Which Personal Loan is Best for Me?
Written by Robert Bester, Consumer Finance Expert Robert has been a writer for six years, specialising in consumer finance and the UK lending market. Concentrating on consumer credit products, Robert writes informative articles that help customers manage their personal finances efficiently.
30th November 2020
2 minute read
The world of personal loans is vast, with a host of terms describing different options available. Loan types are generally named after their finer points, with titles telling you information about interest rates, payback times, or whether assets are required to secure that particular loan.
Types of Personal Loan
When working out which personal loan is best for you, remember there is often overlap between loan types. For example, a short term loan could be either unsecured or secured, depending on the individual’s credit history and reason for the loan.
There is also crossover with the reason you have for wanting to take out a personal loan. So a short term loan may be taken as a bridge loan, secured against your property. It may also be taken as a payday loan, and unsecured. See our guide to why take out a personal loan or find alternatives to a personal loan here.
Here the Guru sheds light on the different loan types you may come across on your adventures.

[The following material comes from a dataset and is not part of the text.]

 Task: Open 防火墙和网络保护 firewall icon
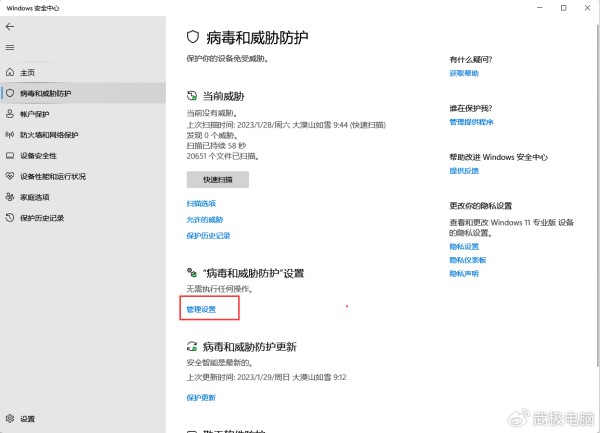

Also known as ‘signature loans’, unsecured loans are granted depending on your credit rating, rather than you having to put up assets as guarantors. With an unsecured loan you could borrow up to around £25,000 without needing to put an asset up as security.
A secured loan is covered – or secured – by an asset owned by the borrower. This asset then becomes a secured debt for the lender of the loan. They are often used for the likes of home extensions, or perhaps the need for a new car at short notice. Many providers offer loans for up to £35,000, over periods of five to 20 years.

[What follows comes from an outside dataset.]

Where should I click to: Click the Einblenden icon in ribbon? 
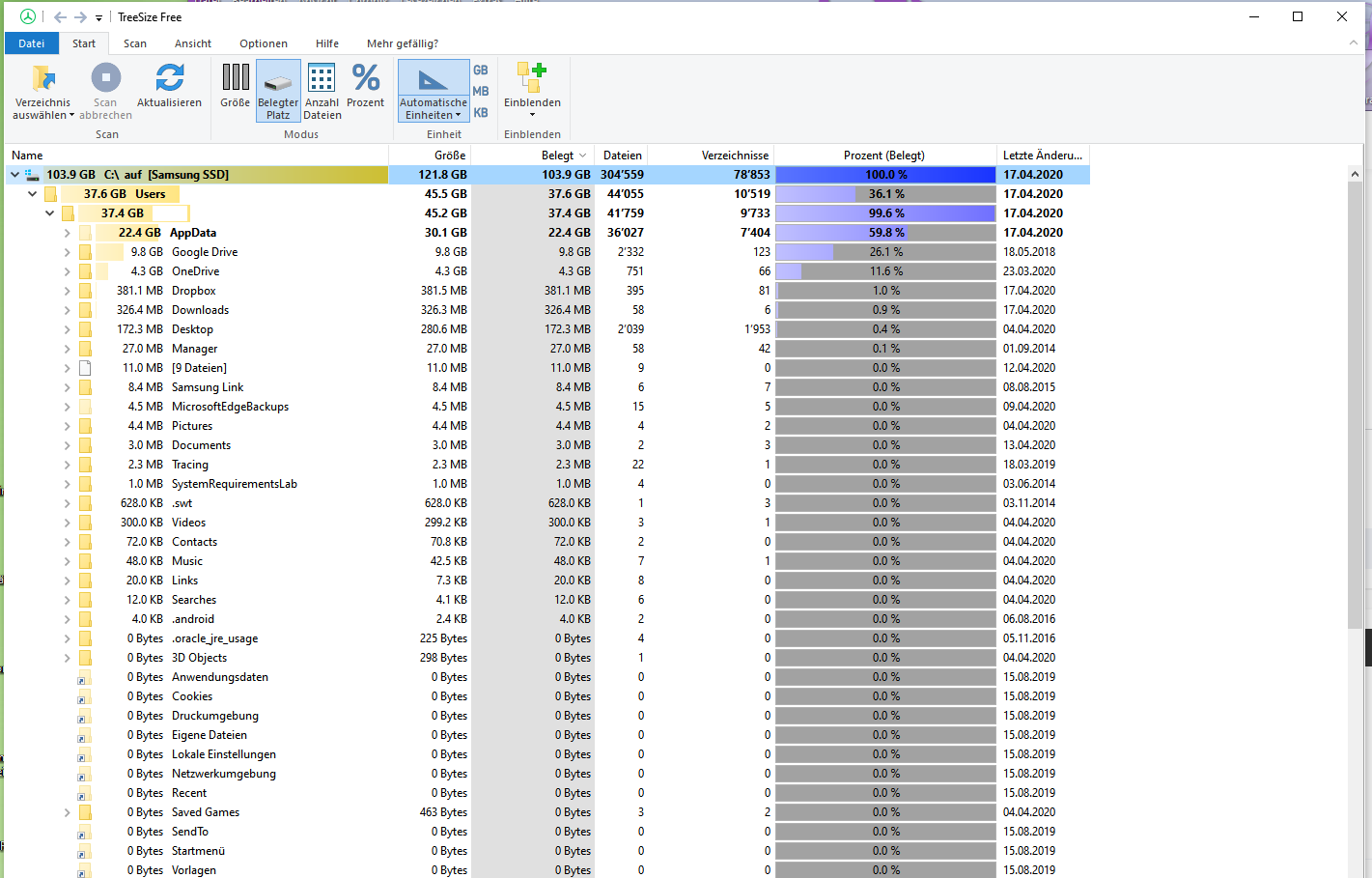[x=532, y=78]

The rate that’s fixed is the interest rate, so you pay the same rate of interest for the length of the loan. The rate of interest you pay on the sum you borrow is set by the lender and determined by the market.
With a variable rate loan, your starting rate of interest is agreed but it won’t necessarily be the rate you’ll pay for the lifetime of the loan. This means that the amount you pay back each month could change in the future, and in turn the total cost of the loan would alter too.
Instalment loans are a form of short term lending offered as an alternative to payday loans. With the latter, you’ll usually need to pay back the sum you’ve borrowed within one calendar month. Instalment loans can be a bit more flexible.
A guarantor loan is guaranteed by a friend or family member’s assets. They’ll also be accountable should you miss payments or fail to pay back the loan. With a guarantor, you could loan up to £10,000 over a period of one to five years.
A payday loan is a form of unsecured loan. You can generally borrow amounts between £100 and £1,000 – the sort of figures that could be covered by your monthly salary. You’ll usually pay it back along with the agreed interest within a few weeks or a calendar month, basically once payday arrives. Because the period of lending is short, the interest rates are generally very high.